Question for you - do you like great new music with a distinctive sound? Of course you do! Well, I recently heard a new singer songwriter, Vanessa Forero and really enjoyed her debut EP, From the Uproar. When listening to new singers, the temptation is to compare with someone you already know and a common comparison for female singer songwriters with a penchant for stripped back songs is Suzanne Vega. However, having listened a few times, I decided that that is just a lazy comparison to make; Vanessa Forero's music doesn't really remind me of anyone at all. From the five songs on the EP, I would say she has a pretty unique sound right now, mainly from the strong Latin sounds created with authentic Colombian instruments.
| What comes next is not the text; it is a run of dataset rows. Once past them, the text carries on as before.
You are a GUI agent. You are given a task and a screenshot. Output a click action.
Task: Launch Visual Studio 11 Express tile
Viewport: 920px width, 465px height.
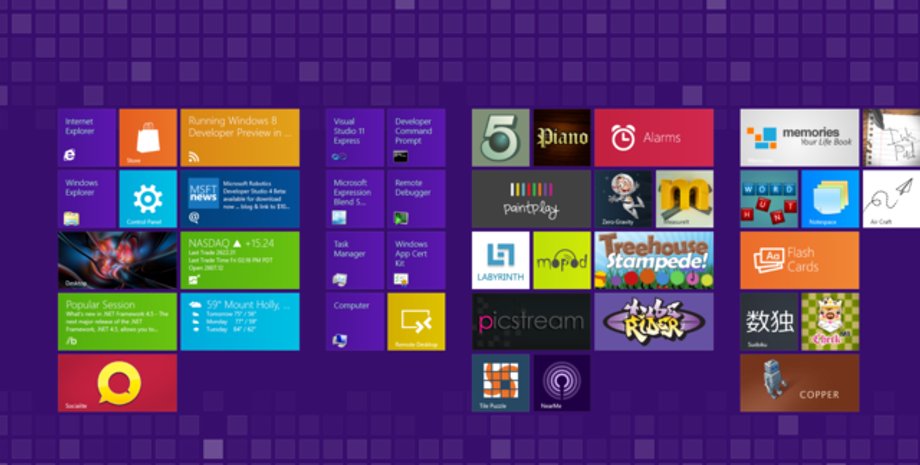355,138
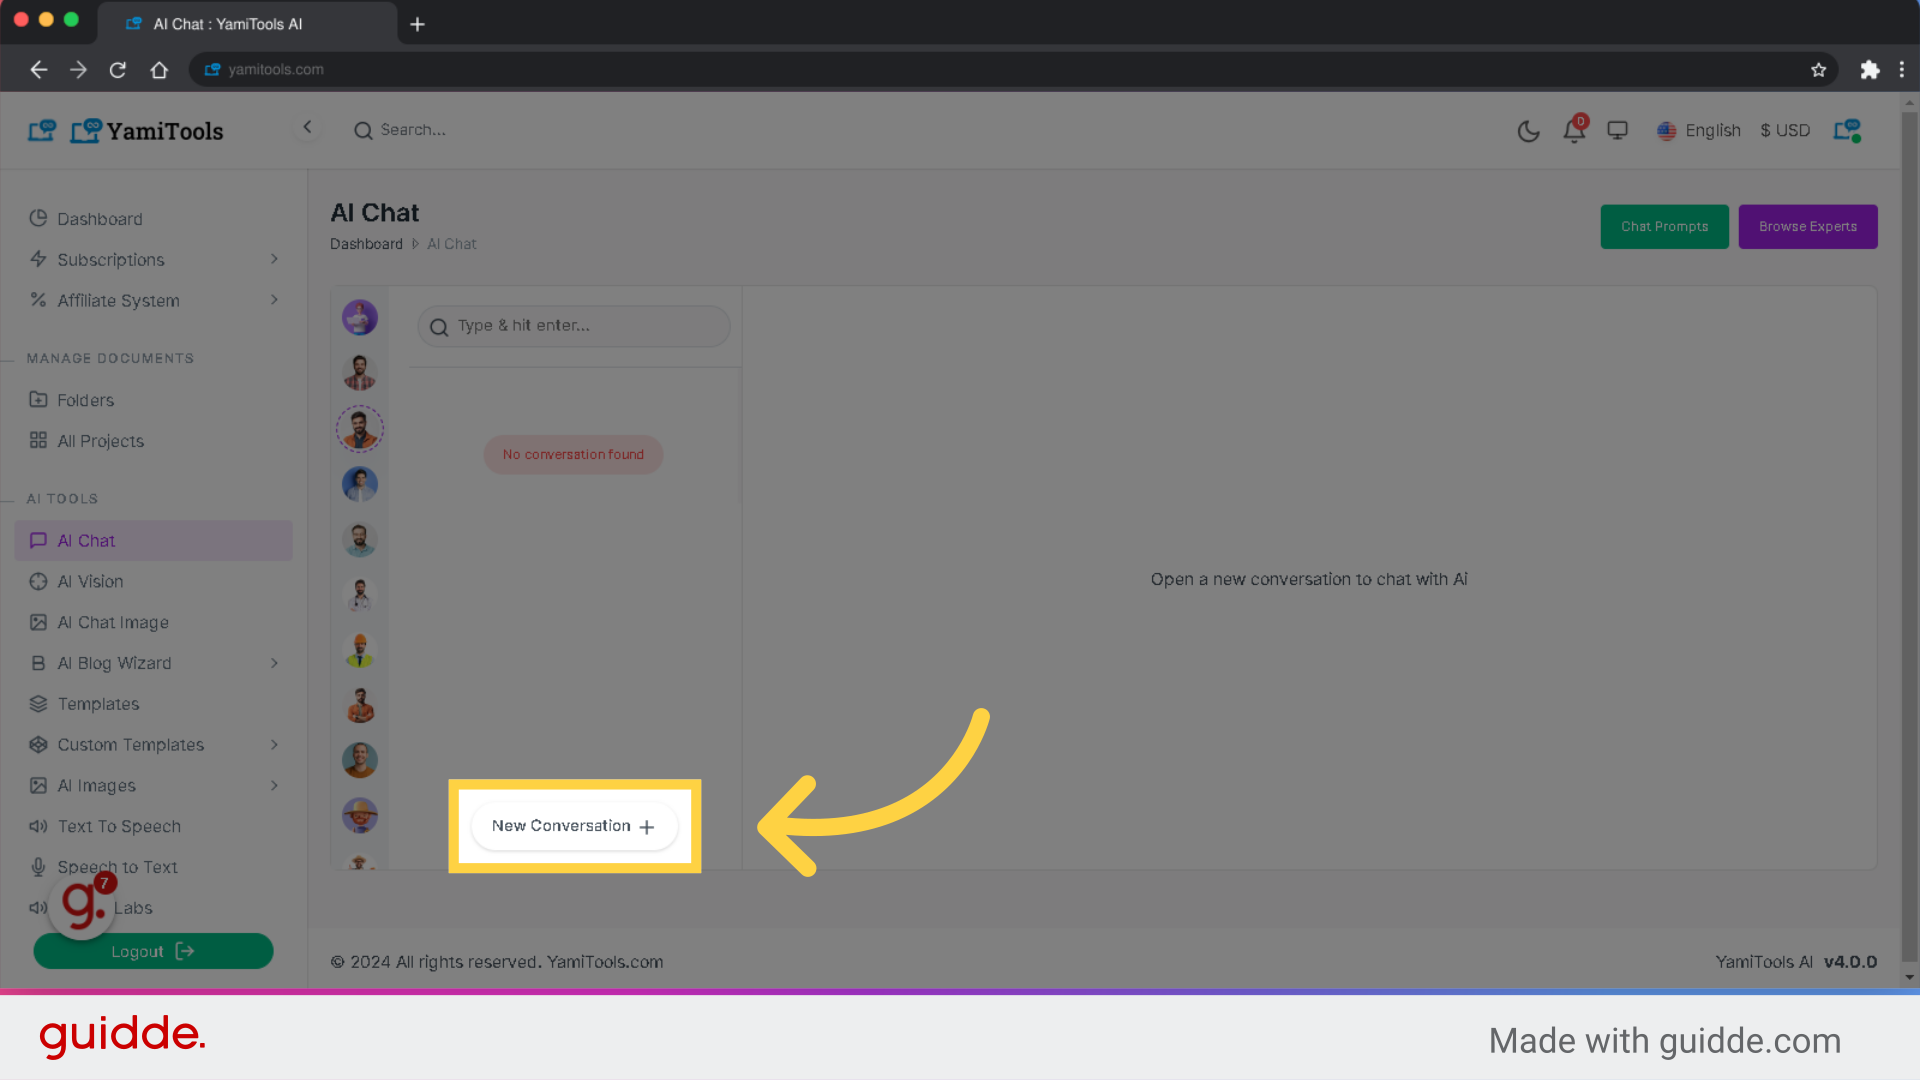Click the AI Chat icon in sidebar
This screenshot has height=1080, width=1920.
38,541
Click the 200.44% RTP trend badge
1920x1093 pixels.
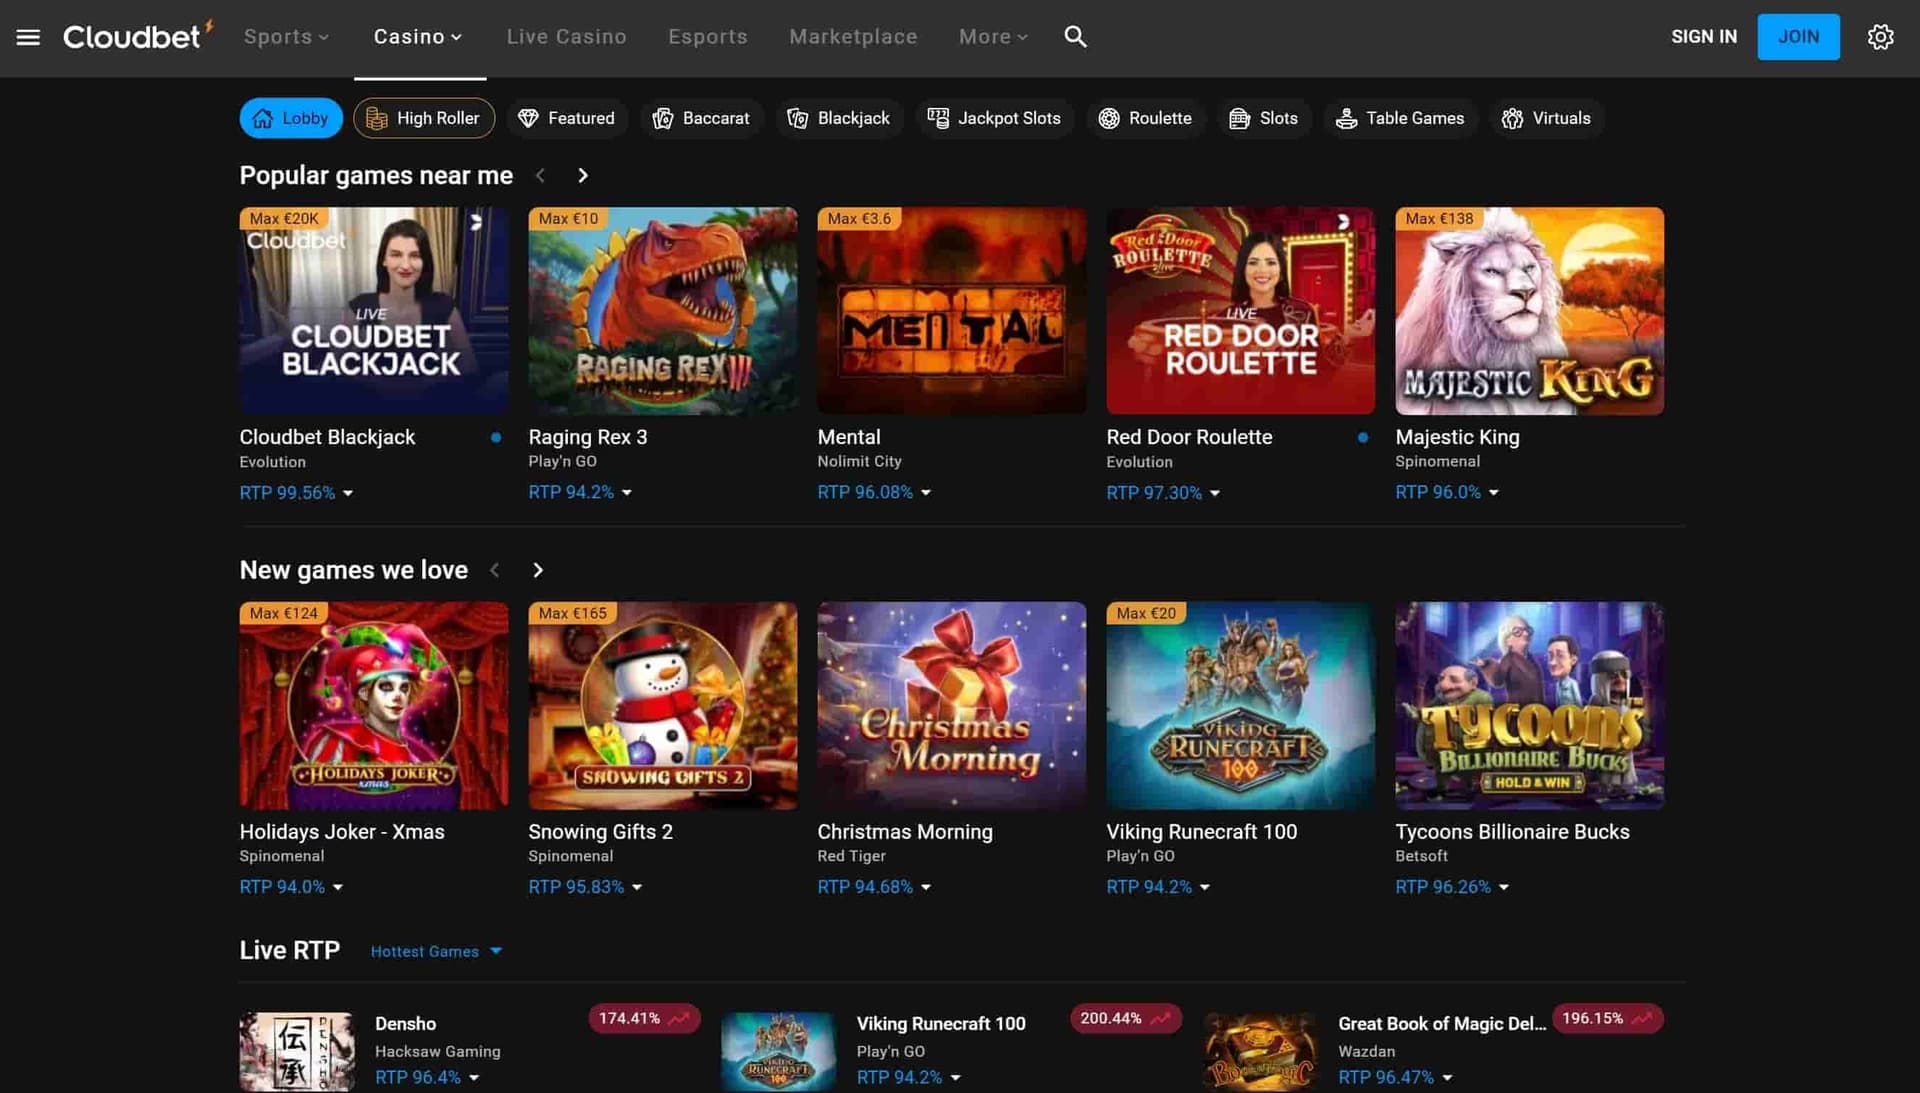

Although From the Uproar is Forero's debut EP, she is far from a music newbie, having been a prolific film and TV composer as well as playing keyboards in a band (Starling). So how does a self styled 'music monkey' came up with such a distinctive sound as heard on this EP? I recently interviewed Forero and asked how the idea came about and the turning point came when she entered a Beth Orton competition aimed at female composers. She was accepted and only then discovered that the competition was for female singer songwriters and that, horror of horrors for an out and out composer, that performing her own songs in front of others was part of the package. Luckily, Forero quickly found that singing her own songs was right for her and as the saying goes, never looked back. That was just last year and Forero has been using the time since then to make this EP, using the hundreds of songs she had written at the end of each film / TV project and adding the Colombian sound. Describing the process of creating her own sound after years of creating music to very tight briefs for other people, Forero says "doing imitations of different genres - brilliant training ground though it was - created a need for me to find my own personal musical voice. The whole process has been so beneficial, I feel that I found out who I really am." Hearing that from a lot of people might sound cheesy but I was struck by Forero's sincerity; she's clearly having the time of her life making her own music and it's obviously not an option not to carry on. Forero's response to whether or not there will be an album was "if I don't, I feel I might die!"
All the songs were written before the idea of an EP was even thought of, with the exception of the fifth and final track, Anhela and they all sound as if the singer is breaking free of constraint, in this case, from the constraints of writing music for others. The strongest song for me is Same Boat in which Forero explores the idea of things happening at the right time and how sometimes, things almost happen but don't and maybe that's a good thing.
For me, the sign of a good song is when you find yourself singing along (or attempting to!) the first time you hear it and this was the song that did just that for me on the EP. The strong Latin sound was created using authentic instruments played by Forero herself and a couple of musicians from Leeds which forms the perfect backdrop to Forero's heritage, seeing as she is a Yorkshire lass and her mother originally hails from Colombia (that's a whole other story and can be found on vanessaforero.com).
The longer the interview went on, I increasingly felt inspired by Forero's attitude to her music. She is a long standing musician and composer but at the same time is also at the very beginnings of a brand new direction in her career. Having spent so much time writing music with a very defnite and defined purpose in mind, writing almost "without a purpose" made her look at everything in a new light: She says "we put ourselves in boxes but as humans we can do anything we want. Break your own box down and shock people." See what I mean? Inspiring.
From the Uproar by Vanessa Forero was released on 28 March on Magpie Records.